The Holy Grail,
another text centered in King Arthur’s Court and which sprouted from
Chretien’s Perceval,
is littered with a bevy of pop-up monks whose primary message is, “What you
saw is not what you think you saw, but…” I open the Chretien Companion with the
same proclamation: the assortment of beasts real and imagined found in Erec and Enide,
Lancelot, and Yvain,
are not simply stags, hawks, or lions, but are instead allegorical
creatures imbued with human traits and morality. Bestiaries, or “books of
beasts,” were catalogs of Animalia generally written for the purpose of
religious or moral education.
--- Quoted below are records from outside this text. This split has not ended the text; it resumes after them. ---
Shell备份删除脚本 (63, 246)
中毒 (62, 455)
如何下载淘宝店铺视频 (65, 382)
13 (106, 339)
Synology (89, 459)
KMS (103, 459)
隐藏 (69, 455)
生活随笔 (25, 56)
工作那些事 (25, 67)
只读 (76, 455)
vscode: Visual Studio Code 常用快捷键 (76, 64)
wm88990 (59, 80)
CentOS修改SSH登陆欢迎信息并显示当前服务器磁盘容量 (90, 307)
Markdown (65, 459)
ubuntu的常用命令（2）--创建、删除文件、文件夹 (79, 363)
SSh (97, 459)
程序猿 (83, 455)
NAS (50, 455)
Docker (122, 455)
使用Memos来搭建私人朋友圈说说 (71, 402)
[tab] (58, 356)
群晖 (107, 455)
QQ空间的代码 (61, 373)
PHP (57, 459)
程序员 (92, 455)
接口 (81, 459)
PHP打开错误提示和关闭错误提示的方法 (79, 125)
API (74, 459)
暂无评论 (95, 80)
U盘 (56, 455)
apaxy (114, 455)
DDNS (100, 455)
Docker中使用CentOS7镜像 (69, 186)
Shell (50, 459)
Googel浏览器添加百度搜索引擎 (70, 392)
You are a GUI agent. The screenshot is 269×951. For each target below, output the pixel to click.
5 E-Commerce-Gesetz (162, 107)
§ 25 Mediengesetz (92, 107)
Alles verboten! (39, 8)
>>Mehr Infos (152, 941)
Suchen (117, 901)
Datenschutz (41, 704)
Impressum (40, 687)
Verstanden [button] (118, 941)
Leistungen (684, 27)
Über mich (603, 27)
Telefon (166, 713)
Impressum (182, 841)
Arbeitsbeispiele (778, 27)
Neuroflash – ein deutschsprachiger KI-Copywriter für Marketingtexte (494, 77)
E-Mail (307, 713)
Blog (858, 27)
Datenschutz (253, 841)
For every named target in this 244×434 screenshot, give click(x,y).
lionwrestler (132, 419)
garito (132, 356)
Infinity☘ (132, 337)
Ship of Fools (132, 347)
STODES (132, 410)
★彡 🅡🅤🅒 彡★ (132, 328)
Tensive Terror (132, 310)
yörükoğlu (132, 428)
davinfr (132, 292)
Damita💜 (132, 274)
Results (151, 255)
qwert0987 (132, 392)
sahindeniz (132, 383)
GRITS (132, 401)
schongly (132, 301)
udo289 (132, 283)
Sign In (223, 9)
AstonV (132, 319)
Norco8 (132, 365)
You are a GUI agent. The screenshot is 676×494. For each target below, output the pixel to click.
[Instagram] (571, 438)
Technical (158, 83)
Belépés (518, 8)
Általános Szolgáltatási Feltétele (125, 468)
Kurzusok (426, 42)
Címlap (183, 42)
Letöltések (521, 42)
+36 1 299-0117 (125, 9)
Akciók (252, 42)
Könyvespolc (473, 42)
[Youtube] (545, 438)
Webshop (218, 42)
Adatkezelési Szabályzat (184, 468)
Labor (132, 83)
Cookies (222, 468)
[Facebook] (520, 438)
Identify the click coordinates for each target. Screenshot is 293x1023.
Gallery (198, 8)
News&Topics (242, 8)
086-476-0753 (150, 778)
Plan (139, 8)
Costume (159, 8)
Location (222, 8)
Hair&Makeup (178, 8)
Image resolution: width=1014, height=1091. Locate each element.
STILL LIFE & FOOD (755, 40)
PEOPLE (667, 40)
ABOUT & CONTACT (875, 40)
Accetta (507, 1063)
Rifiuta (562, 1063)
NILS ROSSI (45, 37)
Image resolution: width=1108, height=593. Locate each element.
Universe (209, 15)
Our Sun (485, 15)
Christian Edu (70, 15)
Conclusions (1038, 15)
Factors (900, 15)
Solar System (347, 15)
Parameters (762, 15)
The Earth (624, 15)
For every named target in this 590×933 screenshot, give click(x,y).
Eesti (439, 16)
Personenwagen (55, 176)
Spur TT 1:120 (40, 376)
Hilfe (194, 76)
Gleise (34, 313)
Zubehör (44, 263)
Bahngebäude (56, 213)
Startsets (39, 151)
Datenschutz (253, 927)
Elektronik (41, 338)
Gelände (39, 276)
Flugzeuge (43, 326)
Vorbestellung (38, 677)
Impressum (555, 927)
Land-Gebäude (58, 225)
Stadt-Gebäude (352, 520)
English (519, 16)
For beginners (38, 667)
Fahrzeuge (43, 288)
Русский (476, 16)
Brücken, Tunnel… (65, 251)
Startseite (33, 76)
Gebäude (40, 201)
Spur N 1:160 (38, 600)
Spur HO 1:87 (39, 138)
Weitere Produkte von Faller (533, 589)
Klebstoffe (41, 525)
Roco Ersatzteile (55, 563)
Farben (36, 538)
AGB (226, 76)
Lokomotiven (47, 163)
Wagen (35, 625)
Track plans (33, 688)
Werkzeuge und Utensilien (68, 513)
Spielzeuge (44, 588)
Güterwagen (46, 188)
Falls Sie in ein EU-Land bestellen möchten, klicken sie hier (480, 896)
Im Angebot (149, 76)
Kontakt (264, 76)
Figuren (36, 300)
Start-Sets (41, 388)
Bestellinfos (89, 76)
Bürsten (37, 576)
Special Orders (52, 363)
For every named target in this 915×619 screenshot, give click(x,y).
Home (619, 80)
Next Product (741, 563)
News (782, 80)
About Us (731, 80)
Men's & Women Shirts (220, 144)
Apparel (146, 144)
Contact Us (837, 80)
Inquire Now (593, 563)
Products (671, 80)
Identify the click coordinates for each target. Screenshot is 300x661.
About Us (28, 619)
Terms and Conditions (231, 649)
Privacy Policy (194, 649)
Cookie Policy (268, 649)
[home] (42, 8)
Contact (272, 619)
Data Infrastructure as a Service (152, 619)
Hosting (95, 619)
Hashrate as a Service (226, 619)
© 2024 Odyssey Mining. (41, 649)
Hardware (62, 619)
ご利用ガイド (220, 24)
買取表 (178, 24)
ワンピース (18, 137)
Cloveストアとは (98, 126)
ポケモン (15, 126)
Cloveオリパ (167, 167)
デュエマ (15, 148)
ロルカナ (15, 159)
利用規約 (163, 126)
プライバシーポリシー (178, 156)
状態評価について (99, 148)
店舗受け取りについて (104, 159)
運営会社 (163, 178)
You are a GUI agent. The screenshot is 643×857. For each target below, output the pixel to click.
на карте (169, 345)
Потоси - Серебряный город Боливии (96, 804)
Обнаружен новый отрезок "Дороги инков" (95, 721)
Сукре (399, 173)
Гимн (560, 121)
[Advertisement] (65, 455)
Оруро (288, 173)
According to David Badke of The Medieval Bestiary, much of
Christian Europe believed that God had created the natural world in such a
way to provide lessons for people on how to live according to their faith –bestiaries
are the physical manifestation of this belief. These allegorical instructions
can therefore be read as their own genre of literature with its own traditions
and parameters. The traditions of medieval bestiaries are at work in medieval
romance and continue to be at work today, (albeit perhaps in a more subdued
manner) because many modern mediums of literature draw upon medieval romance
for inspiration. The tradition that this project is primarily interested in is
the weaving of human traits and imposition of human morality into the
classification of beasts. For this reason, I have included mythical beasts from
Chretien that would not have normally been included in a bestiary but help us
explore the ambiguity of the beast-human spectrum, especially in the context of
literature that is marked by beasts who have been infused with humanity. The
goal of this project is to place the medieval romances of Chretien de Troyes in
conversation with both contemporary bestiary literature and its probable offshoots
in modern popular culture in order to present a history of how the
representations of certain beasts have followed allegorical traditions that
have imbued the beasts with human morality.